## QUOTED PASSAGE
*** Block opens ***

2) Create a cron program
One-shot example:
mu cron create \
--title "One-shot audit" \
--schedule-kind at \
--at 2026-02-22T02:00:00Z \
--reason oneshot_audit
Fixed interval example:
mu cron create \
--title "Every 10m check" \
--schedule-kind every \
--every-ms 600000 \
--reason periodic_check
Cron-expression example:
mu cron create \
--title "Nightly maintenance" \
--schedule-kind cron \
--expr "0 2 * * *" \
--tz UTC \
--reason nightly_maintenance
3) Update schedule or enablement
mu cron update <program-id> --enabled false
mu cron update <program-id> --schedule-kind every --every-ms 300000
mu cron update <program-id> --schedule-kind cron --expr "0 3 * * *" --tz UTC
mu cron enable <program-id>
mu cron disable <program-id>
4) Trigger smoke run
mu cron trigger <program-id> --reason smoke_test
Then verify:
mu cron get <program-id> --pretty
mu store tail events --limit 40 --pretty
mu store tail cp_operator_turns --limit 40 --pretty
5) Delete obsolete programs
mu cron delete <program-id>
Prompt design for scheduled runs
Use concise prompts with explicit bounded-pass behavior.
Example:
Review open issues for root <root-id>. Perform exactly one bounded step:
select one ready task (or report blocked), apply one action, verify state,
post concise summary, then exit.
For DAG execution workloads, combine with:
planning
protocol
control-flow (when explicit loop/termination policy is required)
model-routing (when per-issue model/provider/thinking policy is required)
execution
heartbeats (for short-cadence wake loops)

*** Block closes ***

## REQUIRED ACTIONS
(a) In the cron instructions, what value does the fixed interval example pass to --every-ms?
(b) Repeat the stretch of the cron instructions from "For DAG execution" through "short-cadence wake loops)".

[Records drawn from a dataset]
*** Block opens ***

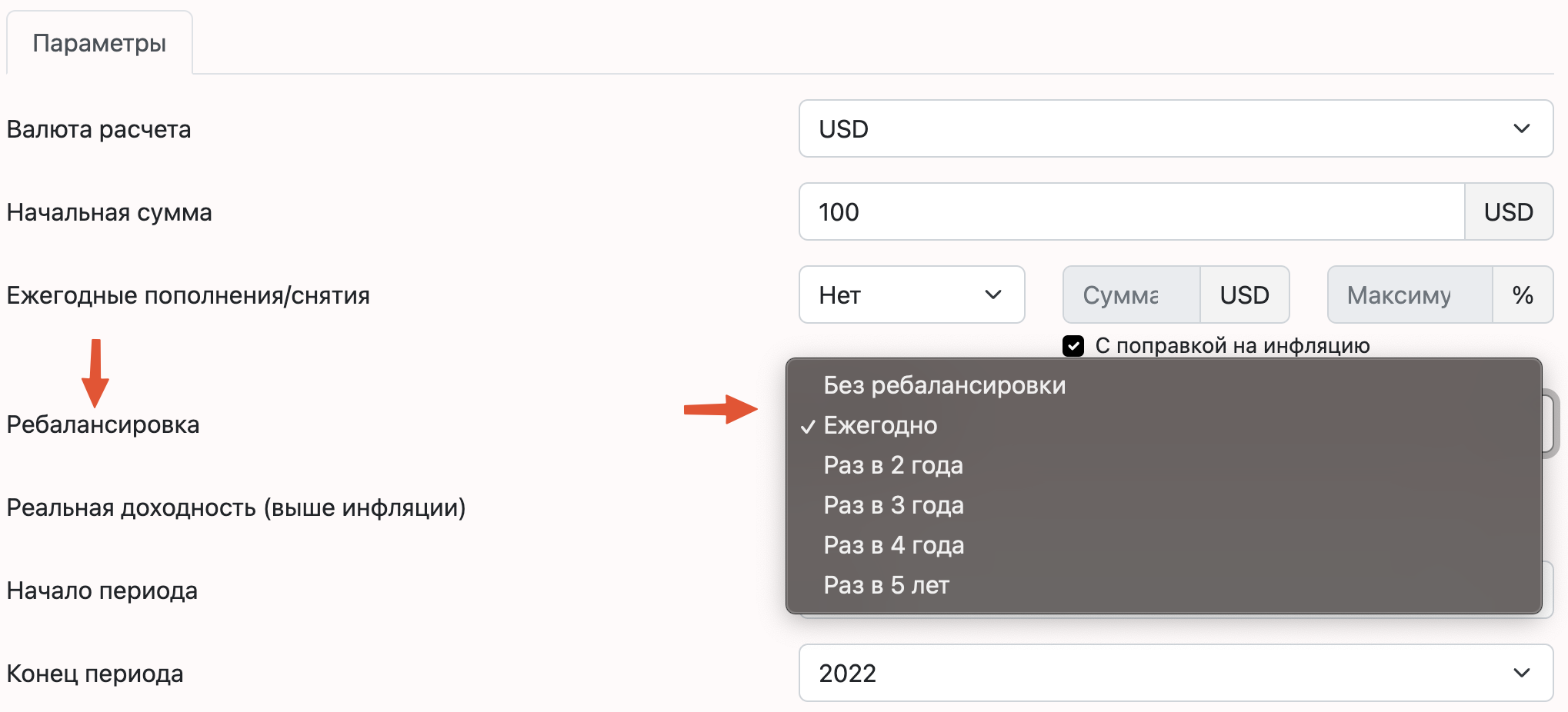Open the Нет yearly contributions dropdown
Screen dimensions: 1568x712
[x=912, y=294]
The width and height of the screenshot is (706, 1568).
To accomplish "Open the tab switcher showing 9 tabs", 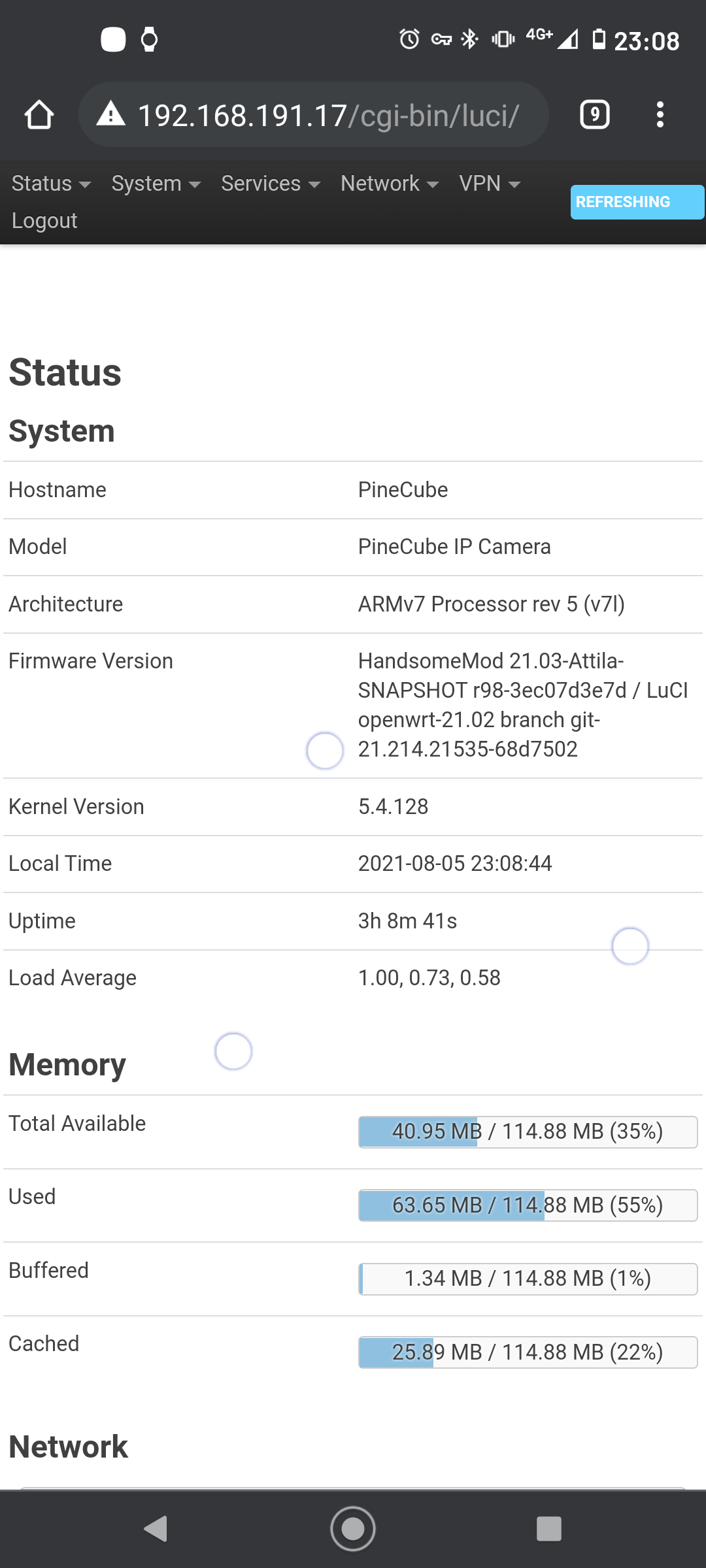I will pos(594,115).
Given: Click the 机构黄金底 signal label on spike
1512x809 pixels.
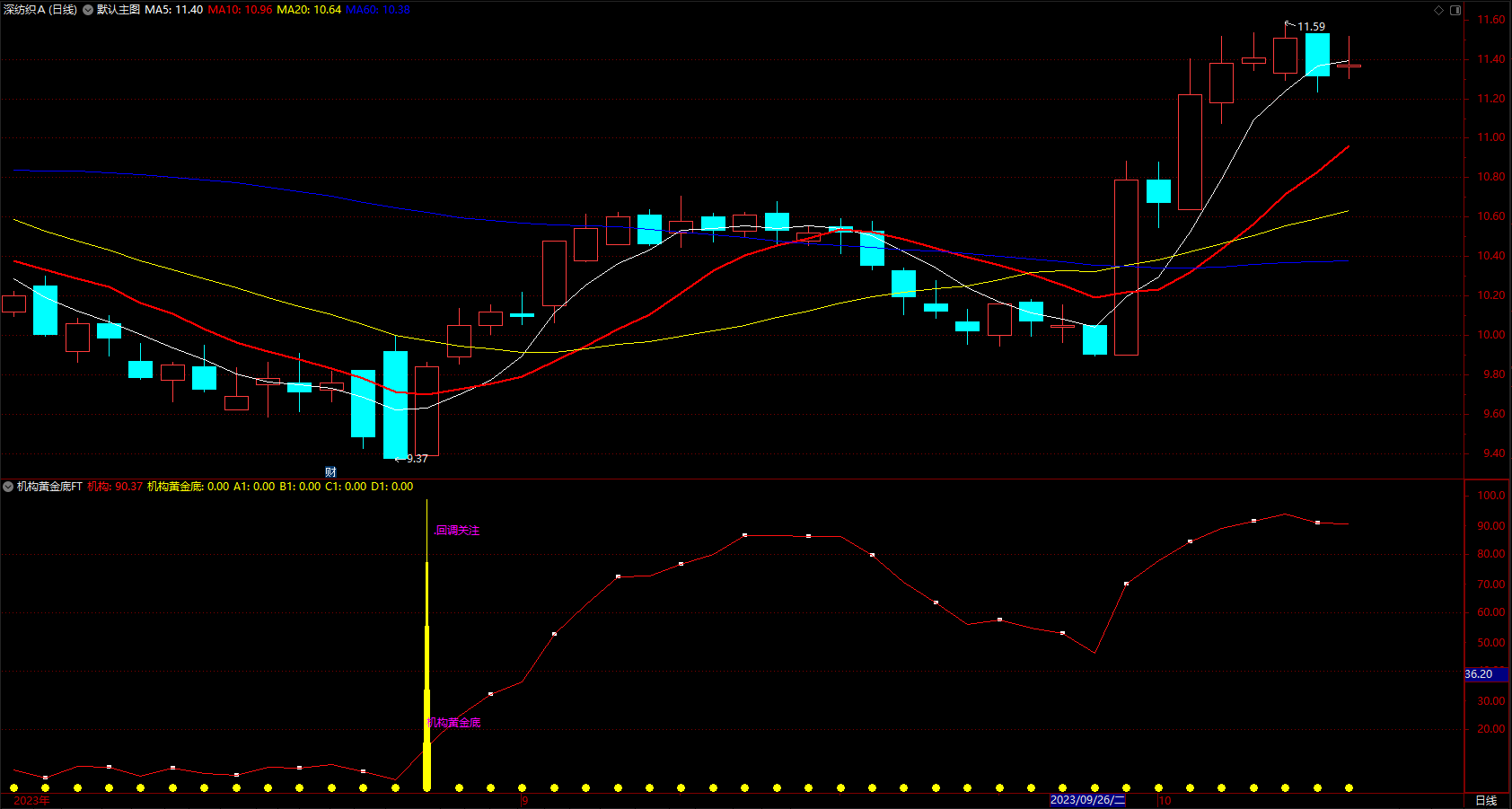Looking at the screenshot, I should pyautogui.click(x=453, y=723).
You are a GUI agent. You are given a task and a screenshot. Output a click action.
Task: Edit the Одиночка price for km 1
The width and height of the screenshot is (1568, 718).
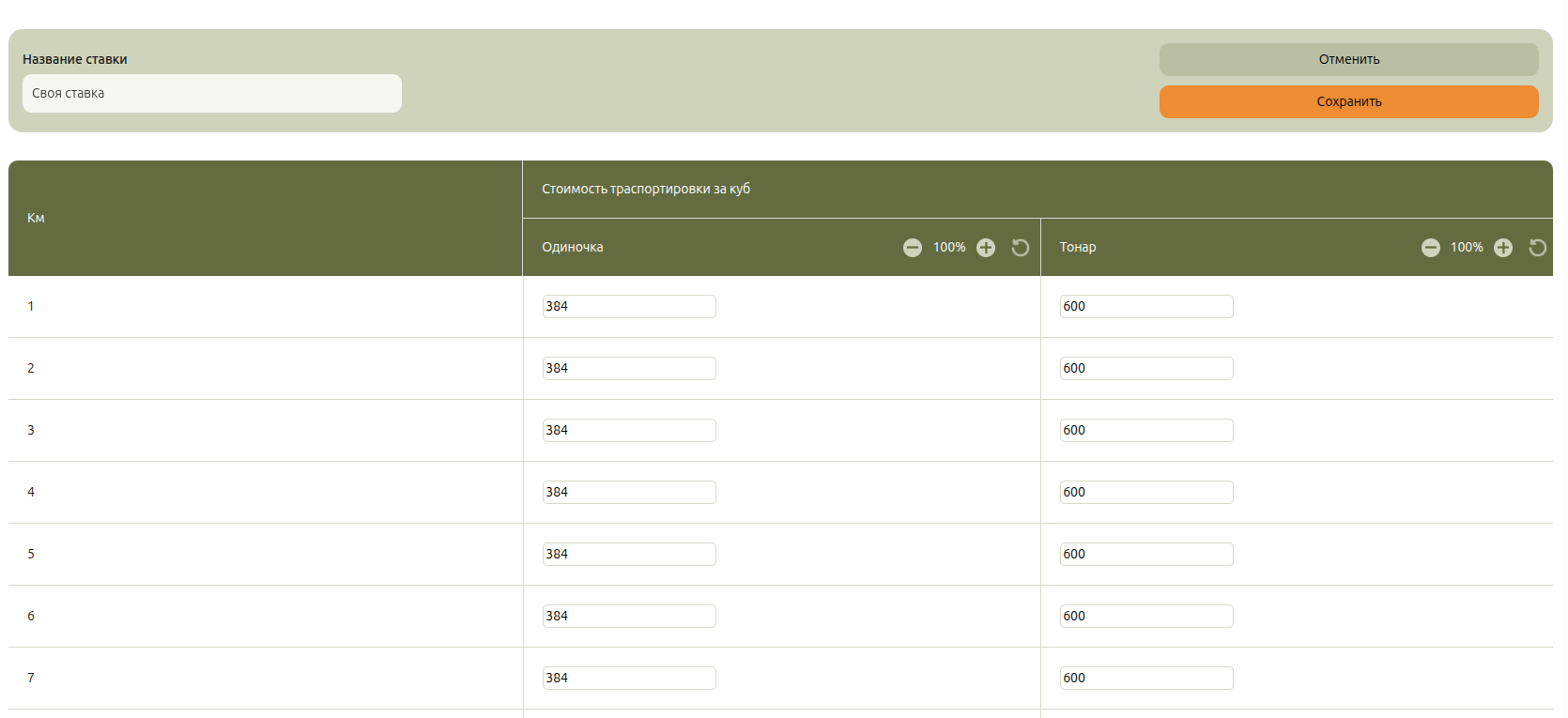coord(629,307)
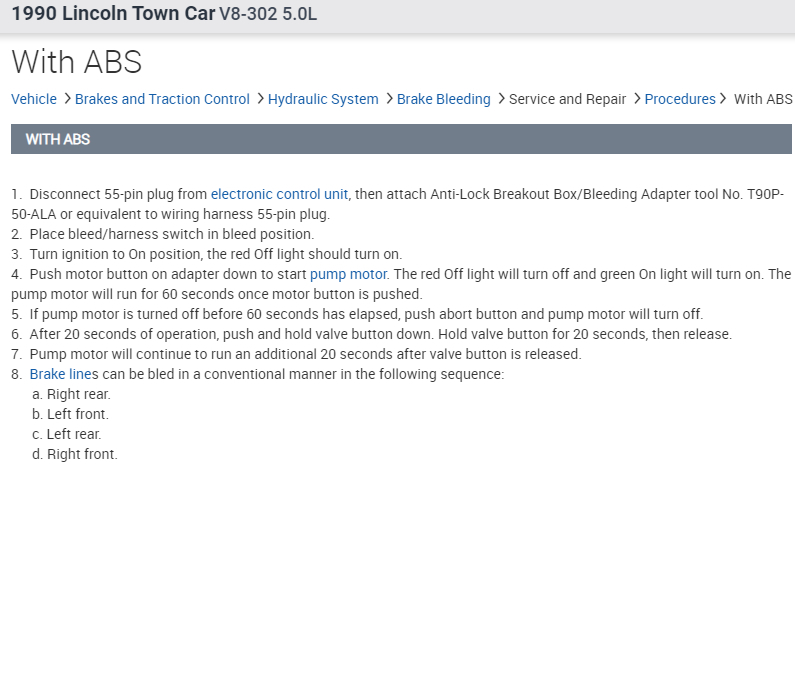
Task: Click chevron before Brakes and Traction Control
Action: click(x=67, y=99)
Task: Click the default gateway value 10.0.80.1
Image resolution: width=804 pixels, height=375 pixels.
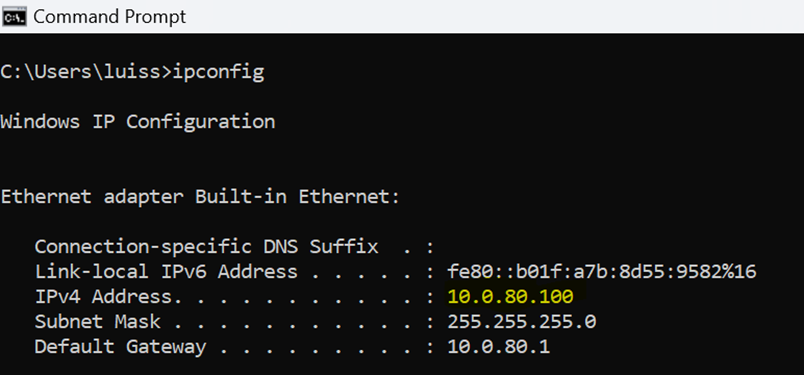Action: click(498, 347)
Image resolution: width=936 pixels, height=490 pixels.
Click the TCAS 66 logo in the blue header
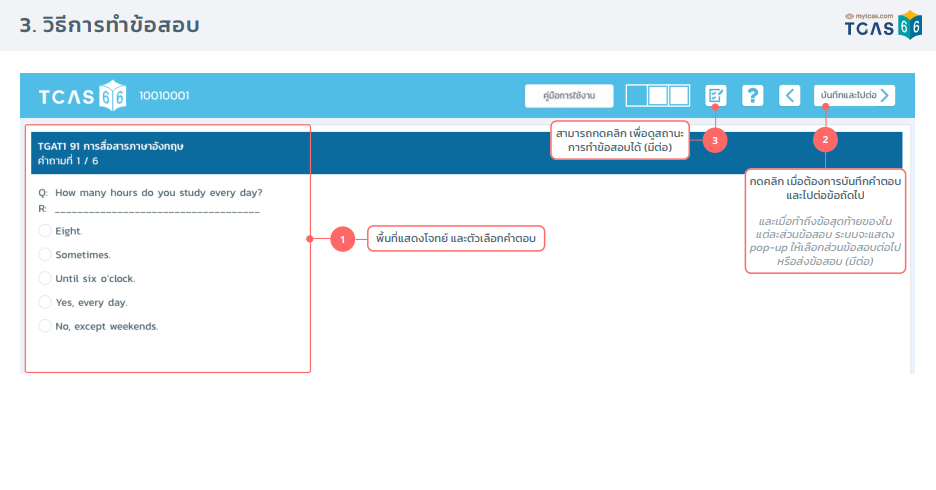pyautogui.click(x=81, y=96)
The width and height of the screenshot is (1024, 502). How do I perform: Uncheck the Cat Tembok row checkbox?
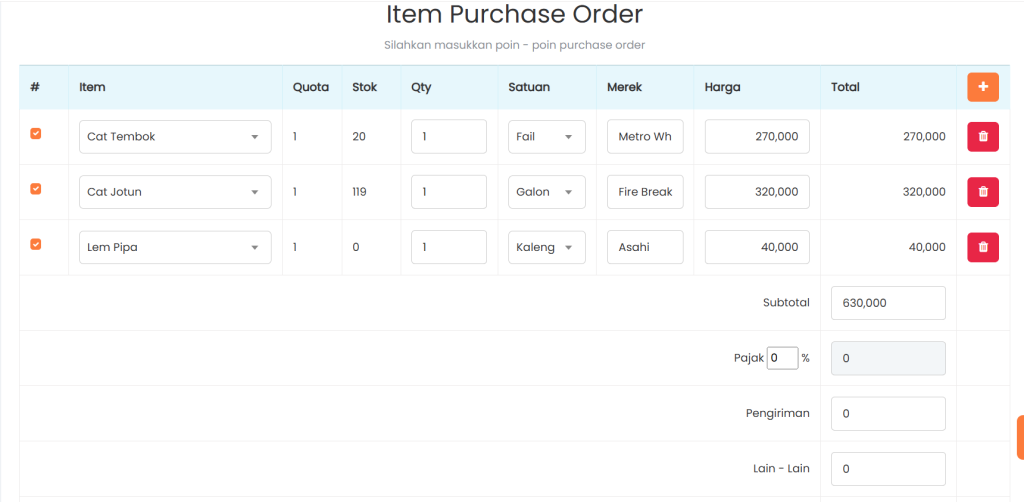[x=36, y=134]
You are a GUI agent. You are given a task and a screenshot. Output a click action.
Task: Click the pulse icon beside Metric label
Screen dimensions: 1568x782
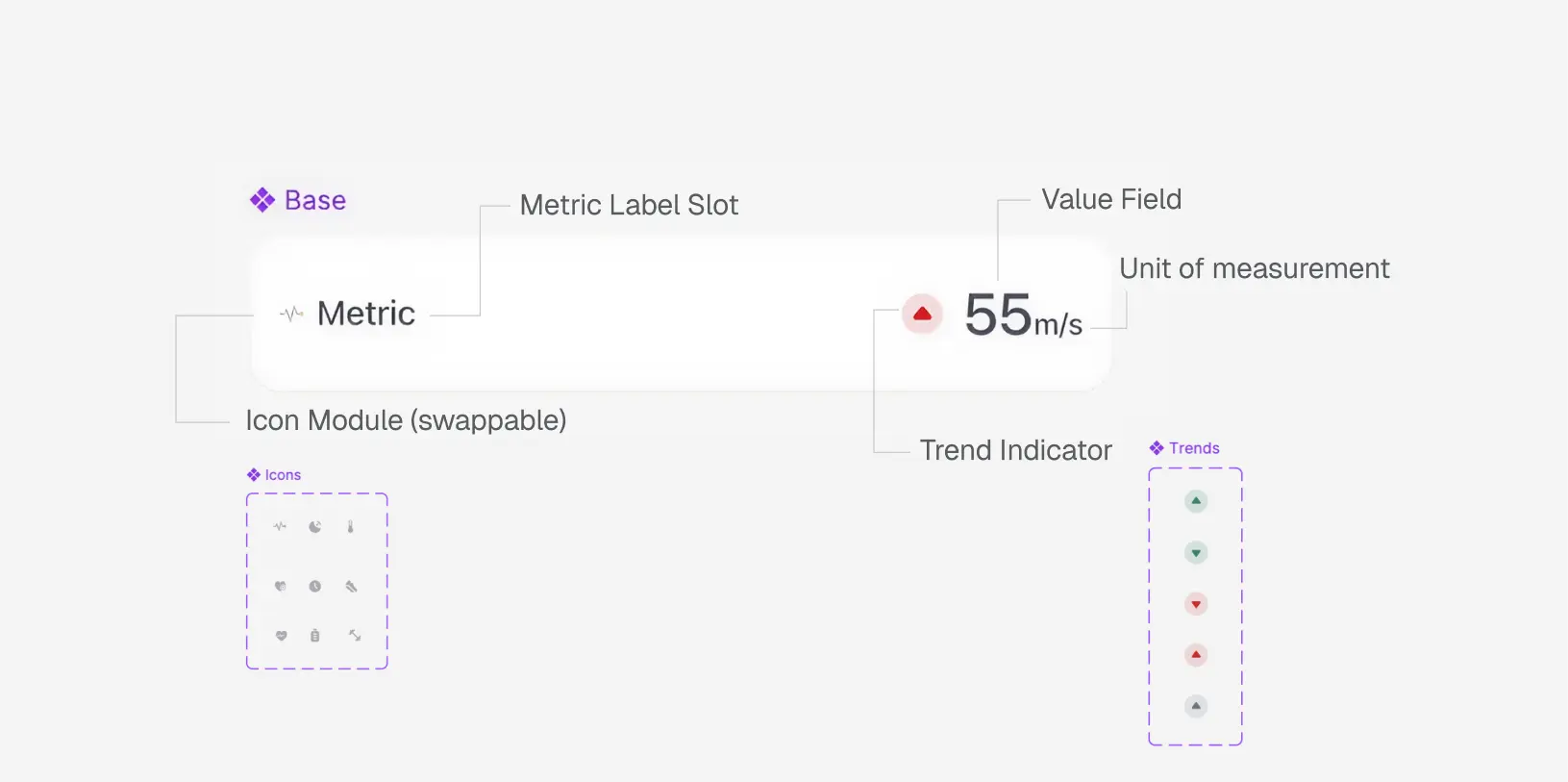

*** Block closes ***

## TASK ANSWERS
(a) 600000

(b)
For DAG execution workloads, combine with:
planning
protocol
control-flow (when explicit loop/termination policy is required)
model-routing (when per-issue model/provider/thinking policy is required)
execution
heartbeats (for short-cadence wake loops)